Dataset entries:
--------------------------------

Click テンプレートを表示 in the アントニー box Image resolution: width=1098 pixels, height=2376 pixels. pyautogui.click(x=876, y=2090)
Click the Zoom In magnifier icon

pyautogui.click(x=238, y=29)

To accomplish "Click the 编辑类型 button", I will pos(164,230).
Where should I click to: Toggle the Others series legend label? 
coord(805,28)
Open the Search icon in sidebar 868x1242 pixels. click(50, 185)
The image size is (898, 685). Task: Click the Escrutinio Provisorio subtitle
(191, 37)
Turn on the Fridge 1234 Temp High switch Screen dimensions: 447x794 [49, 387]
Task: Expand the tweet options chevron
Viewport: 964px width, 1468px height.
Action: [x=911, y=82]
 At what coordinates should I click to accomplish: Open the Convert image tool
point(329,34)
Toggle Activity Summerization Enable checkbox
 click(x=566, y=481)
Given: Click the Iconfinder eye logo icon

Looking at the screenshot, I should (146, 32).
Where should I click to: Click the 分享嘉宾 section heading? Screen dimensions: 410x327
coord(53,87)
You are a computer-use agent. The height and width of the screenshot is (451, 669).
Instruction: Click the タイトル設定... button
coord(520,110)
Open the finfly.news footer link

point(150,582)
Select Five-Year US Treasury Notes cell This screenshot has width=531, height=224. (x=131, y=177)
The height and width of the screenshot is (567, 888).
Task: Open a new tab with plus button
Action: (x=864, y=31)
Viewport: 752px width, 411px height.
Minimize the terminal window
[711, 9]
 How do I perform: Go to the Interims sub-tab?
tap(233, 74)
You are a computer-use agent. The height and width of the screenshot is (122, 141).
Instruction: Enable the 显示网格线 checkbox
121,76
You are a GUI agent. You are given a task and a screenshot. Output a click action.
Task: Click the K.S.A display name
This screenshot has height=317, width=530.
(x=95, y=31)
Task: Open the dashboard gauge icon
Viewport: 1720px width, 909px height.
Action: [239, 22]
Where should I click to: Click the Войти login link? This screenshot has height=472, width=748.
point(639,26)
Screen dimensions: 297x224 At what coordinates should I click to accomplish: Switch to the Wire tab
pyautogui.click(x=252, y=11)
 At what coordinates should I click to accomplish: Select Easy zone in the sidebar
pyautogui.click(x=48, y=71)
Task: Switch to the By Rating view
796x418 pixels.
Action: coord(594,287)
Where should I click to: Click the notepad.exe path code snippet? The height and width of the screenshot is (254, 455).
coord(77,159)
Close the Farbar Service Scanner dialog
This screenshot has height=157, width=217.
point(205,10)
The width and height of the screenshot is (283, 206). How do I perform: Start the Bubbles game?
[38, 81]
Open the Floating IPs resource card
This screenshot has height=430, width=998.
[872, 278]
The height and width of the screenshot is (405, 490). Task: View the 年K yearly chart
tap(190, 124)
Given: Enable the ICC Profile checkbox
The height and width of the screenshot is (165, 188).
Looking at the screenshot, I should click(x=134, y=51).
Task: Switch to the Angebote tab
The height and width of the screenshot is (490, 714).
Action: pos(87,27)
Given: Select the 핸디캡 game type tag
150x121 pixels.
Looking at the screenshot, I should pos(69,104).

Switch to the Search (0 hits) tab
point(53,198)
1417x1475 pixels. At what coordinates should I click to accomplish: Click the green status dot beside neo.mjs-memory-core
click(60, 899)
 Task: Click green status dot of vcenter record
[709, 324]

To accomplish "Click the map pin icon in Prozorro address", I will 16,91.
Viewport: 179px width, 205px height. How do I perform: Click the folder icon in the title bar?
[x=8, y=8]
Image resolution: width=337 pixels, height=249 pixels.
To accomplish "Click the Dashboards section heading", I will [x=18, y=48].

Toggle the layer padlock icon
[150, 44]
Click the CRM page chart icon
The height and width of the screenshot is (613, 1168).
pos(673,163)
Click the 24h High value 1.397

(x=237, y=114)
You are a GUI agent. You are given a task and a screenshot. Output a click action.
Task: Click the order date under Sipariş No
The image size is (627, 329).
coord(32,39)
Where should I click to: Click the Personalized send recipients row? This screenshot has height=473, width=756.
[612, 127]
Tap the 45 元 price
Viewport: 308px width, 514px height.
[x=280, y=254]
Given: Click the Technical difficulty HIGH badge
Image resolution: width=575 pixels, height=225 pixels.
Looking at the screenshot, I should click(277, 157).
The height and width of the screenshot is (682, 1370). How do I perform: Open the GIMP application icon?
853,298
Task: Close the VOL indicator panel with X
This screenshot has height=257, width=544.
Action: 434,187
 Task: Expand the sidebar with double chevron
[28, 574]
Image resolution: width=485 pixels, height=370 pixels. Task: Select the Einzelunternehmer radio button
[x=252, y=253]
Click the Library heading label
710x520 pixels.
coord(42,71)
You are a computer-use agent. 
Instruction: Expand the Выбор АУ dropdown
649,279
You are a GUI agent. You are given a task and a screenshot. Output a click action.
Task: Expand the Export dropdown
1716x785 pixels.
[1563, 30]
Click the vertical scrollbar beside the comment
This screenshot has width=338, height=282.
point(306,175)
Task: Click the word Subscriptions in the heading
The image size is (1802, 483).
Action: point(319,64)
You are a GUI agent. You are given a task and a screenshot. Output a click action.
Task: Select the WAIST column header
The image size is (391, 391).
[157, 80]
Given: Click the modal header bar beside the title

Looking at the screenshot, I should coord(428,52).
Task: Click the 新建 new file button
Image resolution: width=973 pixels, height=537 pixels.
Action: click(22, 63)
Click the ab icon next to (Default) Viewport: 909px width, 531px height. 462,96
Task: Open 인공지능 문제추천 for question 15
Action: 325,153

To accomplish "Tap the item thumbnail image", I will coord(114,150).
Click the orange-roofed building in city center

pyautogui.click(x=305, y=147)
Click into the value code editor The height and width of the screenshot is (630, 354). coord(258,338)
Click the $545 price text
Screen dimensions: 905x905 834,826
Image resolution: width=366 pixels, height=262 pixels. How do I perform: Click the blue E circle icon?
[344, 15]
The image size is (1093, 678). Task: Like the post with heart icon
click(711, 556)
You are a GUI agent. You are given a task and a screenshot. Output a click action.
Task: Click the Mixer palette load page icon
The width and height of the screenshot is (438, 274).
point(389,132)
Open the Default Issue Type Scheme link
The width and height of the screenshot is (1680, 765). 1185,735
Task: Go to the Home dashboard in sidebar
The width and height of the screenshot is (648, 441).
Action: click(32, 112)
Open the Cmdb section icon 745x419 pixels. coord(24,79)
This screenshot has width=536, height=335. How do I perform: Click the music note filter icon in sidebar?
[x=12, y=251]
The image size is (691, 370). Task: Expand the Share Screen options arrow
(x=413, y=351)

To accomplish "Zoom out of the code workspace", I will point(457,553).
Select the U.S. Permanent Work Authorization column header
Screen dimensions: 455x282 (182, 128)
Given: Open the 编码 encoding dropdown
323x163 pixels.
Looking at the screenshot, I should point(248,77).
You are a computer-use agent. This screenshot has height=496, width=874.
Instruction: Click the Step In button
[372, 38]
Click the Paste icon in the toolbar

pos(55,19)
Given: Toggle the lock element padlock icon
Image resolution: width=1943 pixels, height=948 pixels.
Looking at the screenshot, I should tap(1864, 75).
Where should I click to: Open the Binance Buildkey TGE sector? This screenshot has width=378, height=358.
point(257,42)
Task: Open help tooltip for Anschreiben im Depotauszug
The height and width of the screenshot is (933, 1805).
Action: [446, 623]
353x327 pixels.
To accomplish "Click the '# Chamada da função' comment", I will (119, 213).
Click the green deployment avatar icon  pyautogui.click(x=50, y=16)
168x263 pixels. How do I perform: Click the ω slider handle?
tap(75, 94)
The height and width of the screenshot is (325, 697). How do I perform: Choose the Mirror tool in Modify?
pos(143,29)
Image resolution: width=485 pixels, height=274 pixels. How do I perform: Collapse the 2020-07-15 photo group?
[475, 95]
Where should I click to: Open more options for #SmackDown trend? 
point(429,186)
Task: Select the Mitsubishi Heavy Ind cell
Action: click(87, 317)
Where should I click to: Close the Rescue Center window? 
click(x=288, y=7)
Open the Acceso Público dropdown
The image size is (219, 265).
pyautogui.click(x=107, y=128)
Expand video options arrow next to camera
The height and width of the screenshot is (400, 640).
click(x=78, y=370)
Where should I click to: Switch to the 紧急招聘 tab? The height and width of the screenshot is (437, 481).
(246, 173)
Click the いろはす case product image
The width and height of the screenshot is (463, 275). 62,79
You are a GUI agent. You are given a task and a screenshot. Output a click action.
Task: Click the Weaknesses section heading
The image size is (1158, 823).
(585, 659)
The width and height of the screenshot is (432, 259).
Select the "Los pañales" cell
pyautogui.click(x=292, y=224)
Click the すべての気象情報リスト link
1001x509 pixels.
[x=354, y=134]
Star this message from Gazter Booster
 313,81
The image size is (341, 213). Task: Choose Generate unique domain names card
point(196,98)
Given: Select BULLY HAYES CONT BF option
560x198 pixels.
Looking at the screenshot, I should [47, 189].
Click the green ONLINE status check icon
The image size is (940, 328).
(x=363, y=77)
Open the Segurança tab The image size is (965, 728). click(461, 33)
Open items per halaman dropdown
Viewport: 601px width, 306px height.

--------------------------------

AIM OF THE TASK: Look for the string "computer" in the entries above. Copy every line that has it.

EXERCISE OUTPUT:
You are a computer-use agent. The height and width of the screenshot is (451, 669).
You are a computer-use agent. The height and width of the screenshot is (122, 141).
You are a computer-use agent. 
You are a computer-use agent. This screenshot has height=496, width=874.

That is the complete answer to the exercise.